[ACTIVITY]
Can you extend the abstract below on resonance Raman spectroscopy for skin cancer diagnosis, picking up after its last sentence?

[SELECTED EXTRACT]

★ ★ ★

Aim: The aim of the study is to test visible resonance Raman (VRR) spectroscopy for rapid skin cancer diagnosis, and evaluate its effectiveness as a new optical biopsy method to distinguish basal cell carcinoma (BCC) from normal skin tissues.

Methods: The VRR spectroscopic technique was undertaken using 532 nm excitation. Normal and BCC human skin tissue samples were measured in seconds. The molecular fingerprints of various native biomolecules as biomarkers were analyzed. A principal component analysis - support vector machine (PCA-SVM) statistical analysis method based on the molecular fingerprints was developed for differentiating BCC from normal skin tissues.

★ ★ ★

[INFORMATION]
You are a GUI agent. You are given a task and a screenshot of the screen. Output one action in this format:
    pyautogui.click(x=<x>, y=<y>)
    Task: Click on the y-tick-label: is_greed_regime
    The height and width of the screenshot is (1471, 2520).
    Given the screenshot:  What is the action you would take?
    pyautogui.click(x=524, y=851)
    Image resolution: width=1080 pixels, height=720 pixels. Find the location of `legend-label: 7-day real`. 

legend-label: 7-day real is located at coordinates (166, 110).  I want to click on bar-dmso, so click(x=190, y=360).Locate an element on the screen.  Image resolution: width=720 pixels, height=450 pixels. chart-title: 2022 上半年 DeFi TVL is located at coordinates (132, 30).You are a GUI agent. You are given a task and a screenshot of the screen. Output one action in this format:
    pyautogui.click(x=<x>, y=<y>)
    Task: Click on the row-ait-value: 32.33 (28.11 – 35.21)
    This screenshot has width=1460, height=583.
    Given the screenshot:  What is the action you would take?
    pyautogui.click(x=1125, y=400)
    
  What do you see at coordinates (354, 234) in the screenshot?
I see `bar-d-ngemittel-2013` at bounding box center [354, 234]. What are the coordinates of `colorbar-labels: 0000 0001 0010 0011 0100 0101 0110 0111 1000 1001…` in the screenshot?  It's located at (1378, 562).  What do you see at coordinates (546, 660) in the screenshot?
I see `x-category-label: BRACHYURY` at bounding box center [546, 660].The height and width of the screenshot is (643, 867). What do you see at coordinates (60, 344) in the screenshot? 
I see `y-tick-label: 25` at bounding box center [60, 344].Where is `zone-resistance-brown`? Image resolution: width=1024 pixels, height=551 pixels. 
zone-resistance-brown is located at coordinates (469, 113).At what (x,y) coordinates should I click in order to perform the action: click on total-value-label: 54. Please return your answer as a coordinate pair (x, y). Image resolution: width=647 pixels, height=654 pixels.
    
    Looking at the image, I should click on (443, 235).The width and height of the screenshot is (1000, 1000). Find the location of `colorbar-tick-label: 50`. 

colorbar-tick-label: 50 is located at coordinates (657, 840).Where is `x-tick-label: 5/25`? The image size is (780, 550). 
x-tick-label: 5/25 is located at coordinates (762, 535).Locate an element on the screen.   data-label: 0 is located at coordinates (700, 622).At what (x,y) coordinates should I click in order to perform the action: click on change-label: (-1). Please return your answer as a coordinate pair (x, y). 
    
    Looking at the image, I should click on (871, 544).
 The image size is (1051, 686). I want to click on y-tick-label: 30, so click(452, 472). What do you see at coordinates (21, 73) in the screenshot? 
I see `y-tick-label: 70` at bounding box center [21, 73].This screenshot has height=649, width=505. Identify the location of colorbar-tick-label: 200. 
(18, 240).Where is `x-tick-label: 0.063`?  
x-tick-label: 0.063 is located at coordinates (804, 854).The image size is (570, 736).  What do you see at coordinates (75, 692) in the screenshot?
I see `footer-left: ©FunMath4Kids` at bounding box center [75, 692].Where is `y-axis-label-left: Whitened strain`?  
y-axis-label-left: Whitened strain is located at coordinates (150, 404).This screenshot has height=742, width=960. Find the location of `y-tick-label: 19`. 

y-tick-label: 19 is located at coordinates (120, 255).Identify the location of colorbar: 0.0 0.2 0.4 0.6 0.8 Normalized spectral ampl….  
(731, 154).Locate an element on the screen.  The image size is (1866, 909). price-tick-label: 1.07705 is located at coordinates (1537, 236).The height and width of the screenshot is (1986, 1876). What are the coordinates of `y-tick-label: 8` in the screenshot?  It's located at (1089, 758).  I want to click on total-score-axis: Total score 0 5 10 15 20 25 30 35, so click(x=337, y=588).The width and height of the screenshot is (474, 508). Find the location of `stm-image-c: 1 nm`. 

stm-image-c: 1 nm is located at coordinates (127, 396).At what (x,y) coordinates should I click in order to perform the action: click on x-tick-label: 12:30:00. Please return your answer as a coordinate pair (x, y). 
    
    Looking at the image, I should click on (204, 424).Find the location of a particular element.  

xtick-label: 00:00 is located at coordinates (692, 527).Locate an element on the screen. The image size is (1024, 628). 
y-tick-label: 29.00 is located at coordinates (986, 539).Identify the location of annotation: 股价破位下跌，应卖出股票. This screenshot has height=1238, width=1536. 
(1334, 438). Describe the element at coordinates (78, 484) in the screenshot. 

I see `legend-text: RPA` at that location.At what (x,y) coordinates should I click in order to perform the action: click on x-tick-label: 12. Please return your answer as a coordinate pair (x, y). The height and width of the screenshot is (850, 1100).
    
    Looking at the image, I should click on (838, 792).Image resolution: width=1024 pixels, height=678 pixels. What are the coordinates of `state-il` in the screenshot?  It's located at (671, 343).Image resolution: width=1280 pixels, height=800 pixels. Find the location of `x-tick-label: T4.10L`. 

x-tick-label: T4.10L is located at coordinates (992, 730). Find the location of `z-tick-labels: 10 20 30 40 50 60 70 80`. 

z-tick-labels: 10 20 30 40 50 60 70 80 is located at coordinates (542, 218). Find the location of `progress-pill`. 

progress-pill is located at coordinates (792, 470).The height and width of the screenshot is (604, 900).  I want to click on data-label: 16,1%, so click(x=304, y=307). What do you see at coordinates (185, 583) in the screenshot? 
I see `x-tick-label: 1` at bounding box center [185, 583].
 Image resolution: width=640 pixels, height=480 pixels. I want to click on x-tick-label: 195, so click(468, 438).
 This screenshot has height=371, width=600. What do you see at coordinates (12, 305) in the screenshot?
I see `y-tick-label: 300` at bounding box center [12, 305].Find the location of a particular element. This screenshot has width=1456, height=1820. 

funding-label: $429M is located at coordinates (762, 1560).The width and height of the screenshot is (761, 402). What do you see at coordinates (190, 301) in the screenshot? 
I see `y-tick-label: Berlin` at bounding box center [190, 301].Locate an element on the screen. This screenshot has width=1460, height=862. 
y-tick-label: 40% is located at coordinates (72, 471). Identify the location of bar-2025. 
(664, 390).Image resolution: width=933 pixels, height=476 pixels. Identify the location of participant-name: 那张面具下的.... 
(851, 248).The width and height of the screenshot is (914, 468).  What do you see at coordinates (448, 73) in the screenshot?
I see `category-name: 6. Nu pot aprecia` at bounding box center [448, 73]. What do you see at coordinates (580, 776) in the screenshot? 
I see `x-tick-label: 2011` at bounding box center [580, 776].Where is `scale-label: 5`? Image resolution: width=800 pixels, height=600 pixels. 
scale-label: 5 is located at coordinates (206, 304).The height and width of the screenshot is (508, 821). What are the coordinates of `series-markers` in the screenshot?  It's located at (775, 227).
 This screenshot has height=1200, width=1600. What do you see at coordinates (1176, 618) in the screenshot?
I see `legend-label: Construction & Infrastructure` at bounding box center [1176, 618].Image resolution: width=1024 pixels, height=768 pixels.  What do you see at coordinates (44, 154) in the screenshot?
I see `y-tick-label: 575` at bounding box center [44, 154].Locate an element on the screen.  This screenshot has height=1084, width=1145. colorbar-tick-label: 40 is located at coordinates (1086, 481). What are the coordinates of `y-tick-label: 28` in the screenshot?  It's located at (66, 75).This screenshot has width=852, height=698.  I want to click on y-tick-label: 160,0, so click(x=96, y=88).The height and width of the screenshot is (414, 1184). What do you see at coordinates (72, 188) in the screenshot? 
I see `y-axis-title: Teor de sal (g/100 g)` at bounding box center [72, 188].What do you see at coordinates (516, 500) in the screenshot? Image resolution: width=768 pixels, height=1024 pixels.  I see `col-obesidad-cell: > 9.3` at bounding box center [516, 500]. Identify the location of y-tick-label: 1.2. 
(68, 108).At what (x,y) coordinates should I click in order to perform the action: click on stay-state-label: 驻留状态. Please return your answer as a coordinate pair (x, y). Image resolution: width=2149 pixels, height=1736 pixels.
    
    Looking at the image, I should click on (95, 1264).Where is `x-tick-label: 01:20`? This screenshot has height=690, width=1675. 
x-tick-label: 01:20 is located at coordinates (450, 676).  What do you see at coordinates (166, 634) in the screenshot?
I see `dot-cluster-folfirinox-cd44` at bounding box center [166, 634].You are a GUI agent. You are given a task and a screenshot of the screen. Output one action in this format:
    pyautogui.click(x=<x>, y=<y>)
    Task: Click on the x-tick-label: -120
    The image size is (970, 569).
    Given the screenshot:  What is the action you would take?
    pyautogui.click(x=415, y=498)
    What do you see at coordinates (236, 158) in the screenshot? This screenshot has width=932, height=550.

★ ★ ★

[RESPONSE]
Results: VRR provides a rapid method and enhanced Raman signals from biomolecules with resonant and near-resonant absorption bands as compared with using a near-infrared excitation light source. The VRR technique revealed chemical composition changes of native biomarkers such as tryptophan, carotenoids, lipids and proteins. The VRR spectra from BCC samples showed a strong enhancement in proteins including collagen type I combined with amide I and amino acids, and a decrease in carotenoids and lipids. The PCA-SVM statistical analysis based on the molecular fingerprints of the biomarkers yielded a 93.0% diagnostic sensitivity, 100% specificity, and 94.5% accuracy compared with histopathology reports.

Conclusion: VRR can enhance molecular vibrational modes of various native biomarkers to allow for very fast display of Raman modes in seconds. It may be used as a label-free molecular pathology method for diagnosis of skin cancer and other diseases and be used for combined treatment with Mohs surgery for BCC.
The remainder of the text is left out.